Thursday, June 2, 2016

Don't Look in the Basement



When I was a little boy, our house on Ravinia Drive had a big basement. That basement was where my mom stuck us when there were tornado warnings. It was where we set up our electric train sets, played 'house', and played 'town' (A more involved version of playing house). It was where we kept our hamsters, and it is where we learned that mother hamsters will eat their babies. It is also where mother hamster died when she fell into the sump pump hole. Had to have a sump pump, that place flooded every time a squirrel cried. The basement was also the place my older brother Dave slept when he hit puberty.

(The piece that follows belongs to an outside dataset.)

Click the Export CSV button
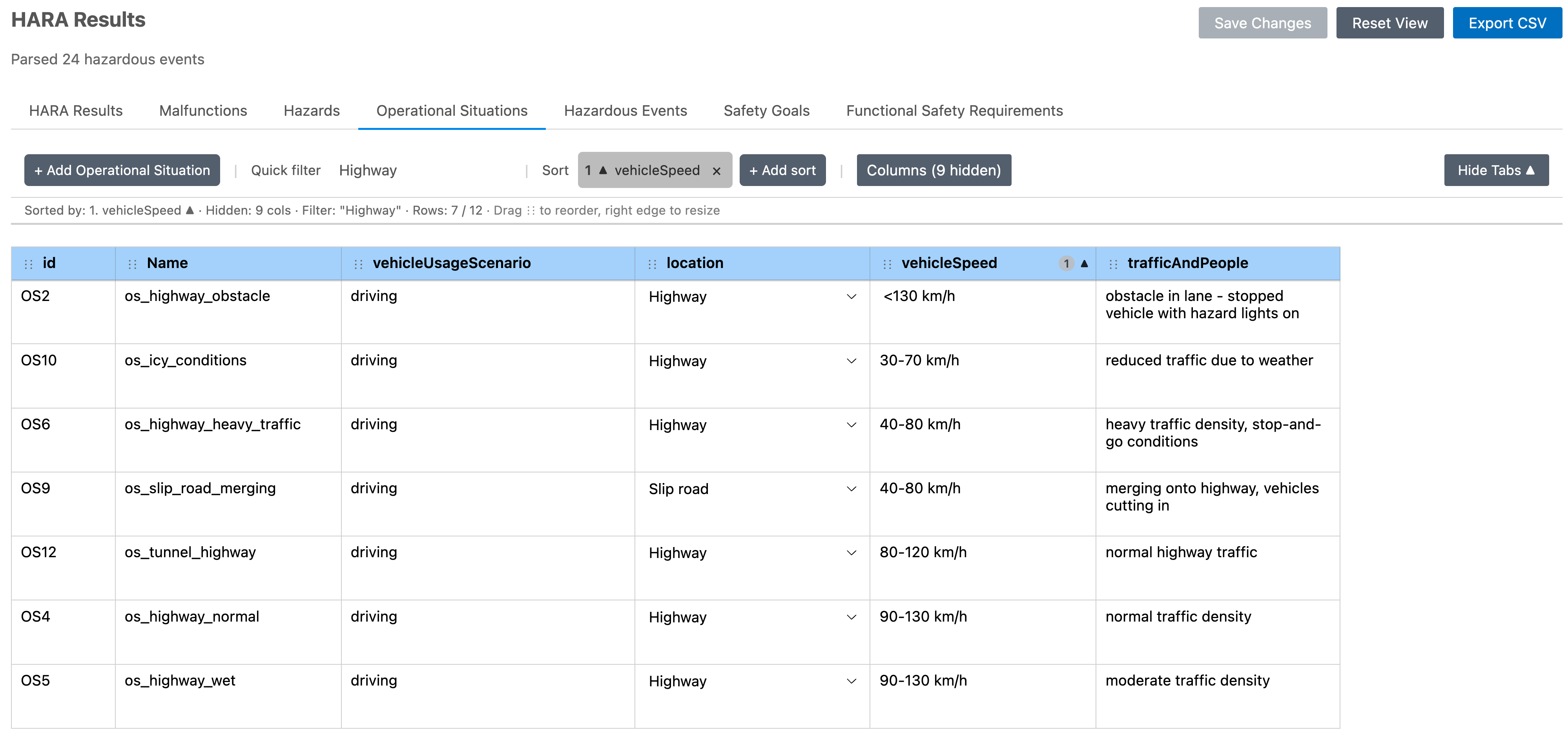This screenshot has height=755, width=1568. tap(1506, 23)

We are making some good headway putting our new home together here in Chicago. The only problem is that we moved a shit load of furniture from Florida only to chuck much of it in favor of new stuff. Kind of like I figured it would happen. Yes, Mark is making the most out of this opportunity to go shopping. Every day there is something new that we need even though there are boxes and boxes of crap that we schlepped up from Florida. Not to worry though, Mark has a solution to the problem of too much crap. In fact it's his new favorite phrase.
"Put it in the basement."
Too many dishes? "Put them in the basement."
Don't need the old sofa because we bought a new one that looks better in the new place? "Put it in the basement."
"Put it in the basement."
"Put it in the basement."
"Put it in the basement."
Who knew? I'm a hoarder enabler. We may need an intervention.